It's hard to say that the Pacers have missed a beat in Granger's absence. Their 95.4 defensive rating ranks No. 1 in the league (via NBA.com), as does their 53.0 rebounding percentage.
Size and solid rebounding can give Miami problems. And the Pacers have both in spades.
Indiana's Upset Chance: 33 percent
The New York Knicks are old, slow, battered and bruised.
But with their superstar, Carmelo Anthony, closing in on 100 percent after having his knee drained, the Knicks are heating up at the right time. Their six-game winning streak now ranks as the longest in the league and grows more attractive now that they've racked up victories against the Celtics and Memphis Grizzlies in their past two games.
The Heat know just how good these Knicks can be. By Dec. 6, 2012, the Heat had suffered two 20-point losses to the Knicks, which still rank as Miami's most lopsided losses of the season.
The Knicks are not without concerns, though.
Tyson Chandler's lingering battle with a bulging disc in his neck is far from over. Amar'e Stoudemire hopes to be ready for playoff basketball (according to Ian Begley of ESPNNewYork.com) but can hardly be counted on for postseason production. Kurt Thomas and Rasheed Wallace are dealing with their own injury problems.
But they're not without hope, either.
Anthony is perhaps the most well-rounded scorer in today's game, capable of tipping the scales in New York's favor on his offense alone.
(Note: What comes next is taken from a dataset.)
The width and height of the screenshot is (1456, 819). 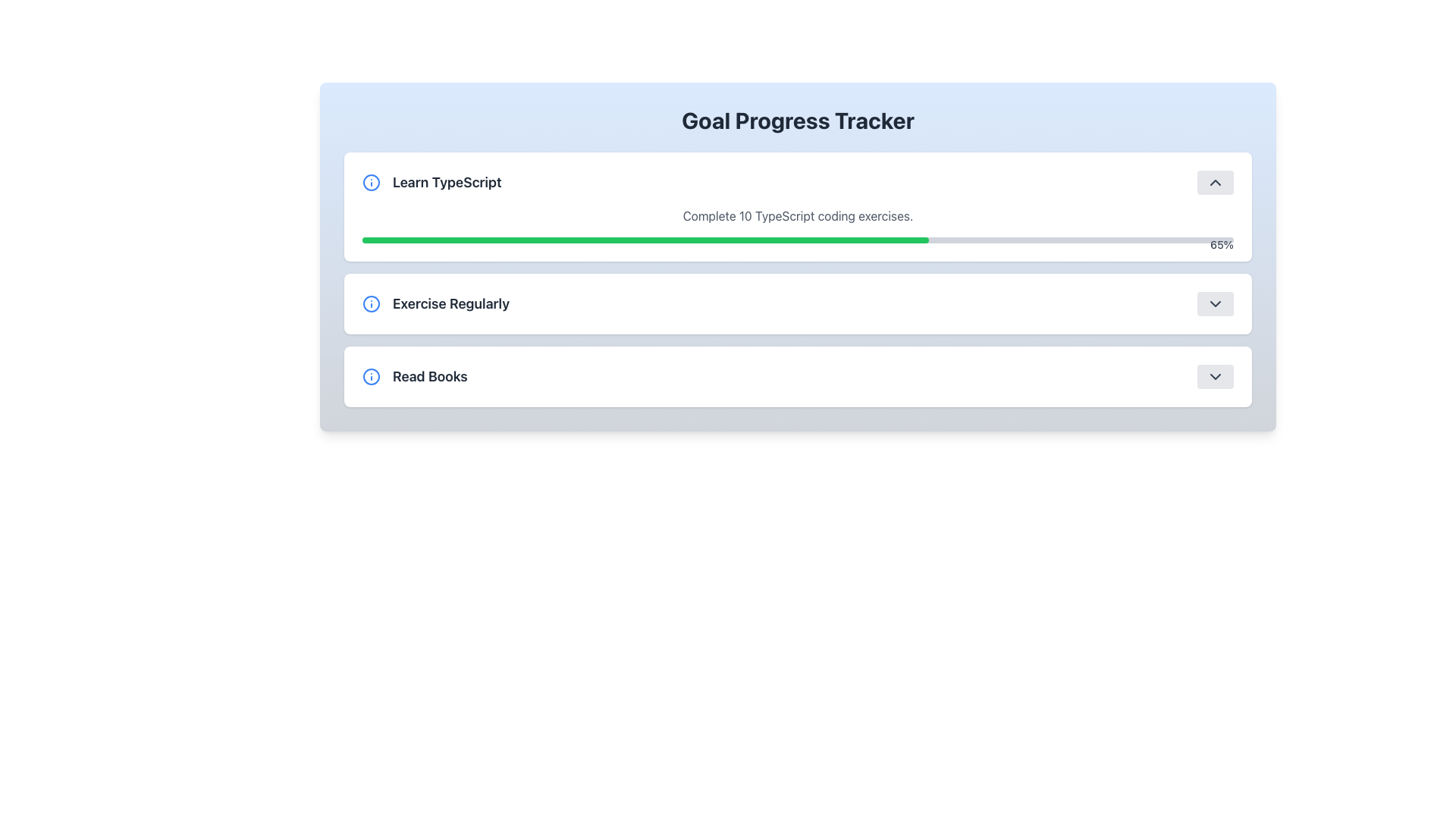 I want to click on the upward-facing arrow icon within the rectangular button at the far right of the 'Learn TypeScript' section, so click(x=1216, y=181).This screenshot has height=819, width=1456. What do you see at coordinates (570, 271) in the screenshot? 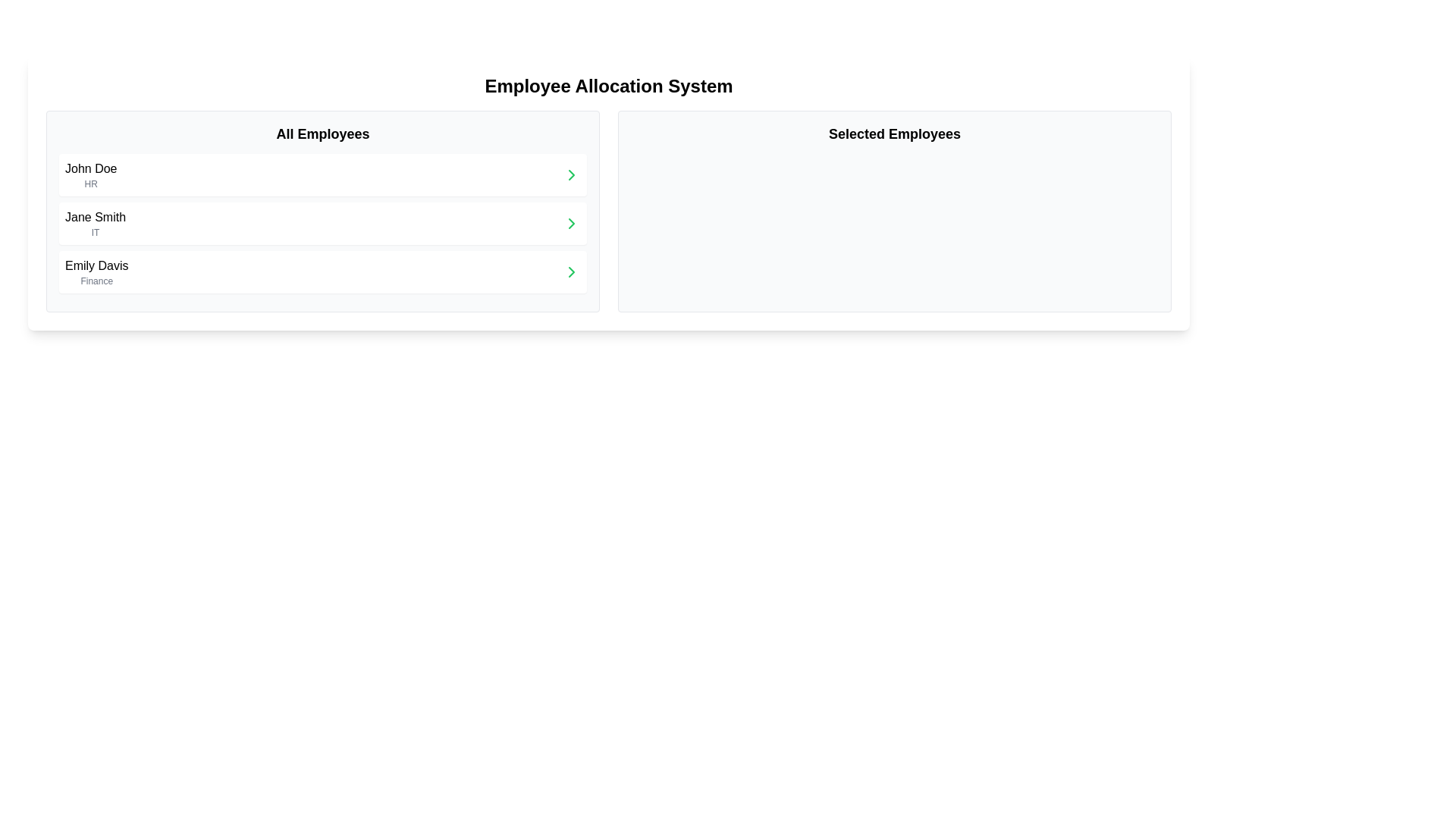
I see `the third chevron icon for 'Emily Davis' under the 'All Employees' column` at bounding box center [570, 271].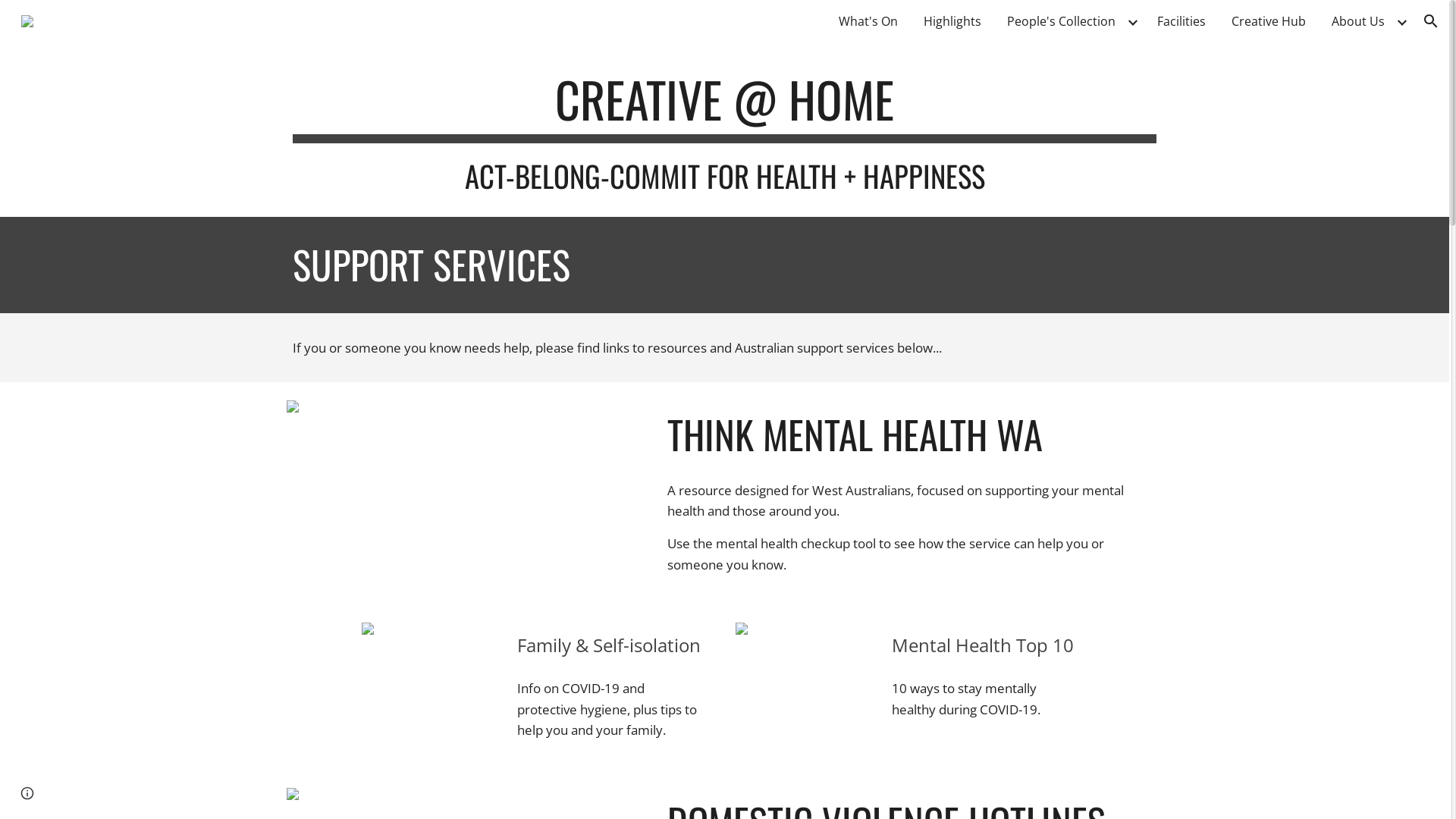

J.R. Smith packs perhaps the strongest offensive punch of any second-teamer in the NBA. Kenyon Martin is making countless executives question their decision not to sign the former No. 1 pick after he floated on the free-agent market for nearly the first four months of the season.
If those two are clicking and the Knicks' shooters get hot, New York can do what only one of Miami's previous 28 opponents did: beat the Heat.